Le fait que Philippe Devos ait choisi de démissionner de son poste de président de l’ABSyM donne à réfléchir. Les raisons de son départ sont évidemment personnelles, mais je le déplore malgré tout profondément, même en tant que «concullègue» membre d’un autre syndicat (l’ASGB/Cartel).
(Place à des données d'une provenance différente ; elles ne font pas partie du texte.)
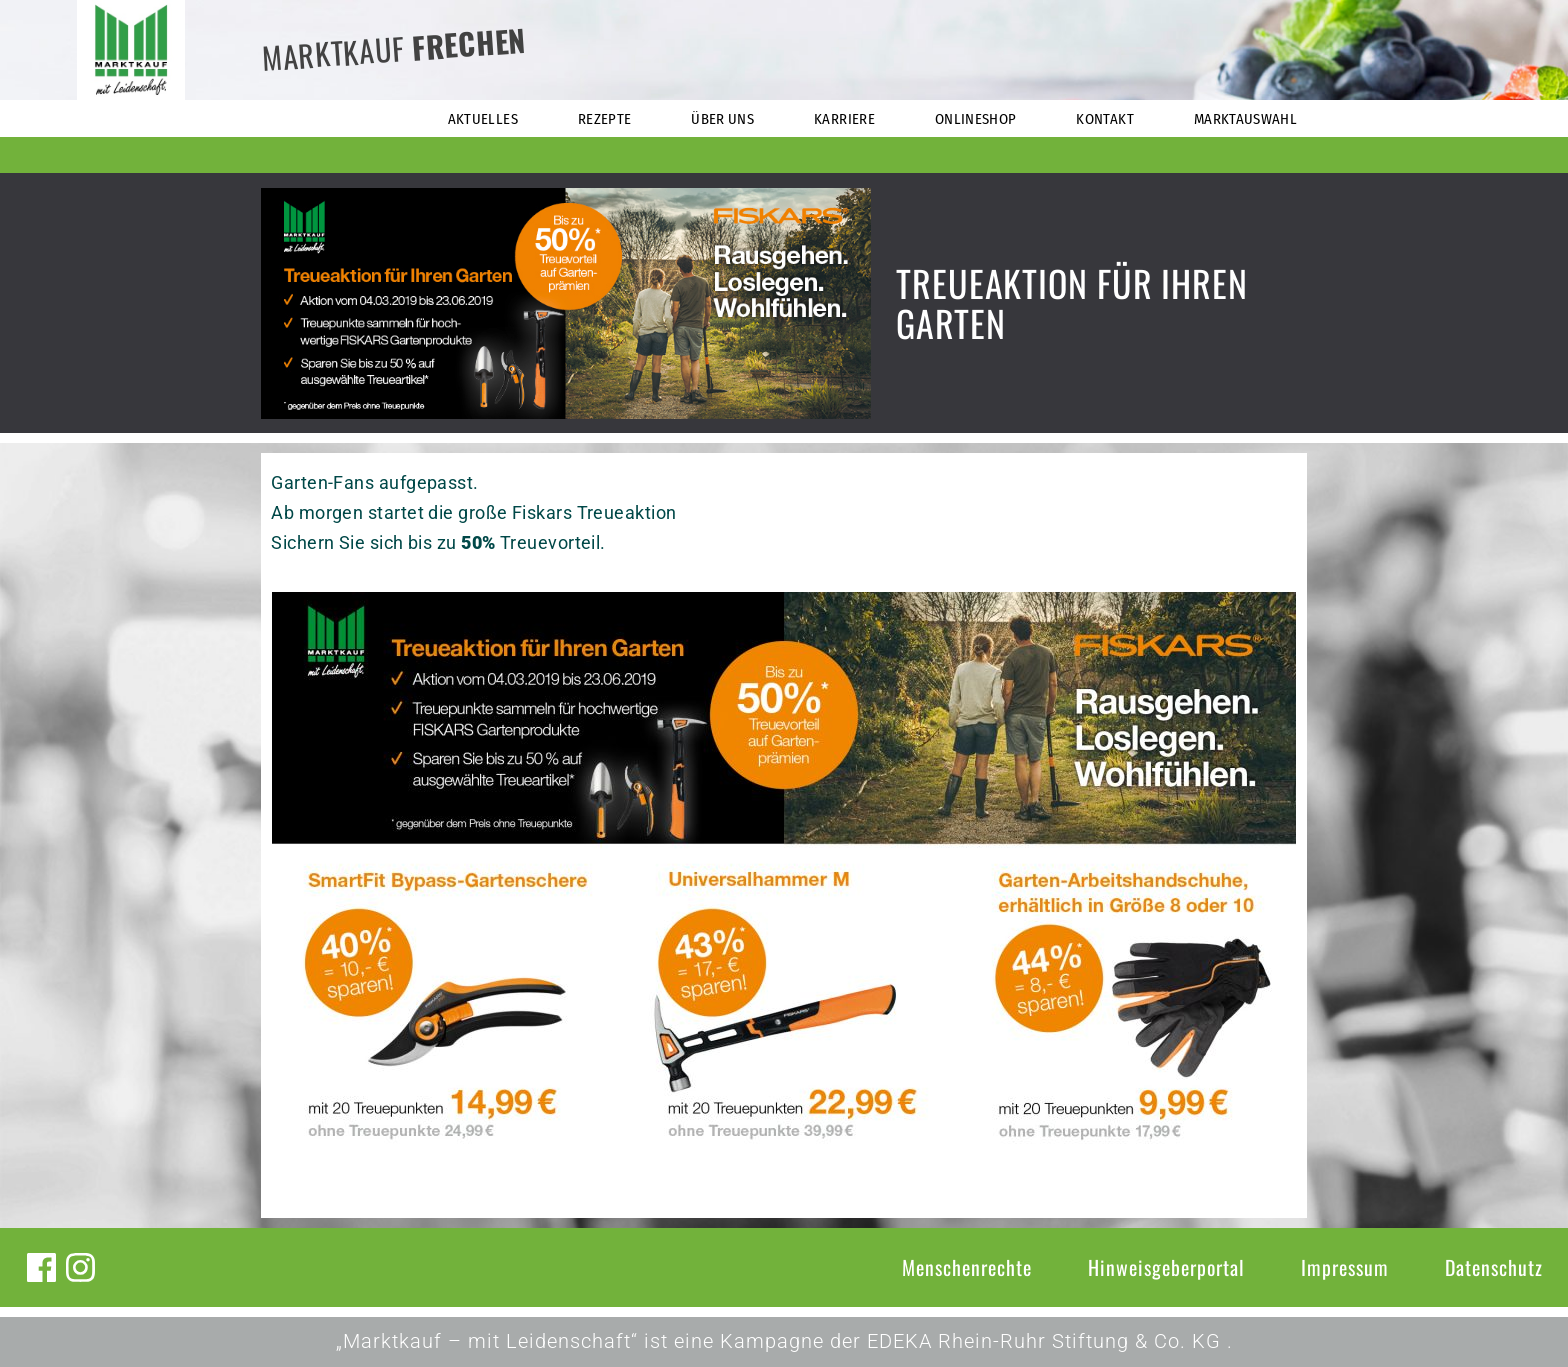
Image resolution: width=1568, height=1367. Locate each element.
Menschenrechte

C’est à nouveau une formidable connaissance des dossiers qui disparaît du banc médical, alors que les confrères et consœurs désireux et capables de s’engager dans le modèle de concertation et l’élaboration d’accords au sein de l’Inami n’étaient déjà pas légion.
Comment expliquer que si peu de médecins connaissent ce modèle de concertation fort d’un mérite historique et/ou souhaitent y participer ? Bien sûr, nombre de collègues s’engagent déjà en-dehors de leur pratique clinique – au sein d’un conseil médical, d’un cercle ou d’une association professionnelle. La plupart ignorent toutefois que c’est dans le cadre de la concertation entre médecins et mutuelles que nous pouvons le plus influencer la politique et l’organisation de notre profession. Qu’il soit question de nouvelle nomenclature, de programmes de soins, de conventions, d’accords tarifaires, de mesures de protection sociale, de réseaux hospitaliers ou d’une foule d’autres évolutions, ce modèle de concertation permet aux médecins de toujours prendre part aux négociations. Ce qui est méconnu est souvent malaimé.
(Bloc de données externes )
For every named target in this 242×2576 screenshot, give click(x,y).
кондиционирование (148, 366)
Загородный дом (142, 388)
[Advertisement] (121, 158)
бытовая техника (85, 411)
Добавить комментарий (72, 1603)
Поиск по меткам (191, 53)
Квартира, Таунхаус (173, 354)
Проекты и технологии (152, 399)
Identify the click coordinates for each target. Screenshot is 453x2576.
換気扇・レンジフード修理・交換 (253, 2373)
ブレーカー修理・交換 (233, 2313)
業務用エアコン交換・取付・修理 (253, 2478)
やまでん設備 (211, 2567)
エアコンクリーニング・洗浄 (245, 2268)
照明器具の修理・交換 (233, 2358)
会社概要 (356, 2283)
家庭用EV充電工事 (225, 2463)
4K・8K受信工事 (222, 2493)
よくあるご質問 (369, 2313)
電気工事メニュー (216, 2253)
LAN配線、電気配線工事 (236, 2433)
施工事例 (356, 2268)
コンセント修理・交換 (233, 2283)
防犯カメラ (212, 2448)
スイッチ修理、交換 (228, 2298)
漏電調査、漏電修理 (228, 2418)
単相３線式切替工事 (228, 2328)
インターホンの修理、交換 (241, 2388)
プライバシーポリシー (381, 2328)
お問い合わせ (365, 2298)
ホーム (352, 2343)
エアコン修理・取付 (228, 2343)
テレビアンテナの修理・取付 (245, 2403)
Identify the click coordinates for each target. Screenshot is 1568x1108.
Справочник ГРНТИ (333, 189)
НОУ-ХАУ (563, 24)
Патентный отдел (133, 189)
Reste qu’il faut malgré tout des médecins qui puissent et veuillent assumer cette tâche. Les indemnité ne sont guère que des cacahouètes, les horaires des réunions interfèrent souvent avec la pratique clinique, les autres engagements ne manquent pas et les collègues de la jeune génération – dont je pense encore faire partie – ont souvent un conjoint qui travaille et accordent beaucoup d’importance à un bon équilibre entre vie professionnelle et vie privée.
Comment préserver ce modèle de concertation qui nous a déjà tant apporté, à nous médecins ? Ma solution est à la fois simple et complexe : il faut davantage de bras pour abattre le même boulot, ce qui impose de convaincre une foule de collègues de venir participer aux négociations et à la conclusion des accords. Il n’y a aucune raison d’y voir un motif de découragement : si nous sommes nombreux, nous pouvons apporter lors des réunions une expertise ciblée tout en limitant l’engagement demandé de chaque médecin individuel. Grâce au coronavirus, les réunions virtuelles ont fait leur trou même à l’Inami, ce qui limite sensiblement la charge logistique et l’investissement en temps.
Nous, médecins, devons nous organiser comme le font déjà les hôpitaux et les mutuelles. Si nous n’avons plus l’expertise et les moyens humains nécessaires pour faire tourner le modèle de concertation, nous sommes perdus, livrés pieds et poings liés aux autorités, aux coupoles hospitalières et aux mutuelles qui vont dessiner notre profession à notre place. Ce n’est tout de même pas ce que nous voulons?
À Philippe: tous mes vœux t’accompagnent et profite bien du temps que tu parviendras, je l’espère, à dégager pour ta vie privée!